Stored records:
=====
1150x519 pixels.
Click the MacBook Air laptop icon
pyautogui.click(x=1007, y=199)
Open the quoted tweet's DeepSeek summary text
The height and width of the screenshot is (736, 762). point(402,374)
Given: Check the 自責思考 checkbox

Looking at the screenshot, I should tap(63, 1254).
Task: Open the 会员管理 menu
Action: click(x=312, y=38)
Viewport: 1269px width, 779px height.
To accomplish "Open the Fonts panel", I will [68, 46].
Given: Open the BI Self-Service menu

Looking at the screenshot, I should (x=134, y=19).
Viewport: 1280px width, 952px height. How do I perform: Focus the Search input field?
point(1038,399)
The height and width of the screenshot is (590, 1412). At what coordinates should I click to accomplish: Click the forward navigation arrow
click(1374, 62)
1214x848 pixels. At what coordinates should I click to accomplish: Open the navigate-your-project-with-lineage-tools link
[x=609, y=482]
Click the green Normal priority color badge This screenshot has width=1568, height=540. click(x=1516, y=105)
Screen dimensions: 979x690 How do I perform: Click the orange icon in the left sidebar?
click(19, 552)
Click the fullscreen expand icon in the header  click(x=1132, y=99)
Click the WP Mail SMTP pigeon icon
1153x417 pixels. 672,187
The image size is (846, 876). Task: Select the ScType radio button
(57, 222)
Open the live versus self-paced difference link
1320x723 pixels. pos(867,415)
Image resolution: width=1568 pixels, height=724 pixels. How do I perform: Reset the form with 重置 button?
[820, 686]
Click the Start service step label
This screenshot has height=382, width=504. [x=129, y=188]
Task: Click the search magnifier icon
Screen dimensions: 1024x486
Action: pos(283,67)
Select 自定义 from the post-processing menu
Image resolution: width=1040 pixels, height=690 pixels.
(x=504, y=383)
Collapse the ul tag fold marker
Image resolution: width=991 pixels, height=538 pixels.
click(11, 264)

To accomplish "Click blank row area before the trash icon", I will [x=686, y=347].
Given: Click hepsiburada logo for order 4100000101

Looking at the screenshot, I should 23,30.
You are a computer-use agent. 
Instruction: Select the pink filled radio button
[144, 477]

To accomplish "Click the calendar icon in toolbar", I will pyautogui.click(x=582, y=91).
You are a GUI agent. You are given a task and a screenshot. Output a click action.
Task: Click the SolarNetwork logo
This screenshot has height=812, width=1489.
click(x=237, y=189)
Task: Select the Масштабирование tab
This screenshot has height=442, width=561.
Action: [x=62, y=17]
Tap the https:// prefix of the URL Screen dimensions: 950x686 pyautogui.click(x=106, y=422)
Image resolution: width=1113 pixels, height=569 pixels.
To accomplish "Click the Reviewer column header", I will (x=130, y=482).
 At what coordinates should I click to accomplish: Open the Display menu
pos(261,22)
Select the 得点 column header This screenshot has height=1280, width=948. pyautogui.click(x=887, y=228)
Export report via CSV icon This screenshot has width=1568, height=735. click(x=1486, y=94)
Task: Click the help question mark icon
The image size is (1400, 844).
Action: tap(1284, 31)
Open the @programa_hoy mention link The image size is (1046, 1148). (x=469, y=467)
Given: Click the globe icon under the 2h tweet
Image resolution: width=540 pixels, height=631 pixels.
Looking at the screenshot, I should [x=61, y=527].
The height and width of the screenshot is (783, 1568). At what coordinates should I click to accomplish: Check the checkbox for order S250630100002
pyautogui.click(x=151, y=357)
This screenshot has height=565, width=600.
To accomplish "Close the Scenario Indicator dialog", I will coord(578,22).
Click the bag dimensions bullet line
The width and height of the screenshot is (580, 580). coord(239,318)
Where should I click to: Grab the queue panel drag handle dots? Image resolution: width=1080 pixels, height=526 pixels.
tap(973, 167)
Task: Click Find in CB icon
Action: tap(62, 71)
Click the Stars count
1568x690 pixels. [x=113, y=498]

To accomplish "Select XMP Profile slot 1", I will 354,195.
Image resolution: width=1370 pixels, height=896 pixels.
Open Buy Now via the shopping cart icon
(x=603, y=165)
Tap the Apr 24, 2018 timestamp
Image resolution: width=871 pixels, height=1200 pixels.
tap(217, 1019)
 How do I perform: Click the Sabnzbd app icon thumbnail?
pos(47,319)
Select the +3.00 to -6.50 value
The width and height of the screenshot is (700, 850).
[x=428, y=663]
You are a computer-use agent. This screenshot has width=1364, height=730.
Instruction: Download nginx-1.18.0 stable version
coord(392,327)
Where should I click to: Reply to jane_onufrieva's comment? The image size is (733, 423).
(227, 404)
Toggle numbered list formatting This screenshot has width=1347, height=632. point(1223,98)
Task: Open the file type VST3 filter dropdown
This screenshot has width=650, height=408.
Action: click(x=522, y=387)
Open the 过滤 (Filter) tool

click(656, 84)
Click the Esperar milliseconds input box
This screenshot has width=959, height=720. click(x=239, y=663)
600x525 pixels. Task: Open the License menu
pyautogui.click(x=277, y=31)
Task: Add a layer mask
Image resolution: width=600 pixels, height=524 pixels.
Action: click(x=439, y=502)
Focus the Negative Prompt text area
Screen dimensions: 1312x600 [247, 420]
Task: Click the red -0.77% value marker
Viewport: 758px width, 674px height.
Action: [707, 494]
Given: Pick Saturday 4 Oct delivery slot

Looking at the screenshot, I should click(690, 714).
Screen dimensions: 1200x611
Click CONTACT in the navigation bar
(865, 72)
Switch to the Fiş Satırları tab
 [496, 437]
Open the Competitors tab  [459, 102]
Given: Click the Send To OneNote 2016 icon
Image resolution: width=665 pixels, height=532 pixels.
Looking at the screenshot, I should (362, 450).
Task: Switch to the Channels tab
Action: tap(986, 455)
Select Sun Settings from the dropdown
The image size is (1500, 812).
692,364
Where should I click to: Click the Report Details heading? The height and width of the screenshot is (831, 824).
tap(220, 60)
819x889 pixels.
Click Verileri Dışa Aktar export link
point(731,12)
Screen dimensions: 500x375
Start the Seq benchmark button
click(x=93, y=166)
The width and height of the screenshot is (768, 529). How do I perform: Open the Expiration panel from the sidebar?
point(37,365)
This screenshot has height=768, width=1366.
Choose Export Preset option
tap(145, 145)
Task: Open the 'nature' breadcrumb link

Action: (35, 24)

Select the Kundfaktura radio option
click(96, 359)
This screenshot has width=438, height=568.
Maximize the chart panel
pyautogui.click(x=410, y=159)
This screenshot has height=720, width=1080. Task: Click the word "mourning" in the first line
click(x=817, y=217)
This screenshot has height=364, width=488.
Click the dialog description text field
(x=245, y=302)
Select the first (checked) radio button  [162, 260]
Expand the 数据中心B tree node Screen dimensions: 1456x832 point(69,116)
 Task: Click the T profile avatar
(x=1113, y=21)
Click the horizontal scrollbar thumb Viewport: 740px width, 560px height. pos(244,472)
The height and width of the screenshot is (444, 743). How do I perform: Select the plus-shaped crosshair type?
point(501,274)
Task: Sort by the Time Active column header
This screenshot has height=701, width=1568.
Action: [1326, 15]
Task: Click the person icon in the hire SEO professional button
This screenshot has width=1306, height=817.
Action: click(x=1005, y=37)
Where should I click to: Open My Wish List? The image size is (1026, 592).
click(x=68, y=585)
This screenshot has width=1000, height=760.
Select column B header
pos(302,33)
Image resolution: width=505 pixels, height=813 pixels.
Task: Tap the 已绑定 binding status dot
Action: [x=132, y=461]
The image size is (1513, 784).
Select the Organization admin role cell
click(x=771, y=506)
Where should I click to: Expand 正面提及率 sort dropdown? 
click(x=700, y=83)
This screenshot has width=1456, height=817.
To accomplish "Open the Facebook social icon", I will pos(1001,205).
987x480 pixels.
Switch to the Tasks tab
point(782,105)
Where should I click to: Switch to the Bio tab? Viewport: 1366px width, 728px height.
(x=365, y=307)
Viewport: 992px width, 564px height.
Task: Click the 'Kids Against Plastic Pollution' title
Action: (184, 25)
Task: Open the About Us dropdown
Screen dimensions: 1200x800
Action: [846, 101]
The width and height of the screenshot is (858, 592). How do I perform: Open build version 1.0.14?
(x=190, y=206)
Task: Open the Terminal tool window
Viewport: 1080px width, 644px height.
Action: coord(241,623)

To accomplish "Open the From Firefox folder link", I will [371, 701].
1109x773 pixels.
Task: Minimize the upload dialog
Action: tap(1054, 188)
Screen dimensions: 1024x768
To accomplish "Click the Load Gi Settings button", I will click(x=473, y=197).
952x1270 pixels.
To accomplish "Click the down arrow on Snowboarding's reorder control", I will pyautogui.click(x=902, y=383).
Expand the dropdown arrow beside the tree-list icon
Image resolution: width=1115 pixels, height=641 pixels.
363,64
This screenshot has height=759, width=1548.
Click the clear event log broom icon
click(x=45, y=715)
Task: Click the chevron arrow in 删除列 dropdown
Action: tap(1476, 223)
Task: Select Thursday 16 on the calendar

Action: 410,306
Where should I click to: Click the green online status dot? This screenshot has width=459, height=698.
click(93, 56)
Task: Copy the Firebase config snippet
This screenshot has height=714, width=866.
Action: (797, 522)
=====
(Exercise aim):
Return word for word the lines above from the line with "The width and height of the screenshot is (768, 529)." to the line with "The image size is (1513, 784).", including both and leaving out all others.

(Result):
The width and height of the screenshot is (768, 529). How do I perform: Open the Expiration panel from the sidebar?
point(37,365)
This screenshot has height=768, width=1366.
Choose Export Preset option
tap(145, 145)
Task: Open the 'nature' breadcrumb link

Action: (35, 24)

Select the Kundfaktura radio option
click(96, 359)
This screenshot has width=438, height=568.
Maximize the chart panel
pyautogui.click(x=410, y=159)
This screenshot has height=720, width=1080. Task: Click the word "mourning" in the first line
click(x=817, y=217)
This screenshot has height=364, width=488.
Click the dialog description text field
(x=245, y=302)
Select the first (checked) radio button  [162, 260]
Expand the 数据中心B tree node Screen dimensions: 1456x832 point(69,116)
 Task: Click the T profile avatar
(x=1113, y=21)
Click the horizontal scrollbar thumb Viewport: 740px width, 560px height. pos(244,472)
The height and width of the screenshot is (444, 743). How do I perform: Select the plus-shaped crosshair type?
point(501,274)
Task: Sort by the Time Active column header
This screenshot has height=701, width=1568.
Action: [1326, 15]
Task: Click the person icon in the hire SEO professional button
This screenshot has width=1306, height=817.
Action: click(x=1005, y=37)
Where should I click to: Open My Wish List? The image size is (1026, 592).
click(x=68, y=585)
This screenshot has width=1000, height=760.
Select column B header
pos(302,33)
Image resolution: width=505 pixels, height=813 pixels.
Task: Tap the 已绑定 binding status dot
Action: [x=132, y=461]
The image size is (1513, 784).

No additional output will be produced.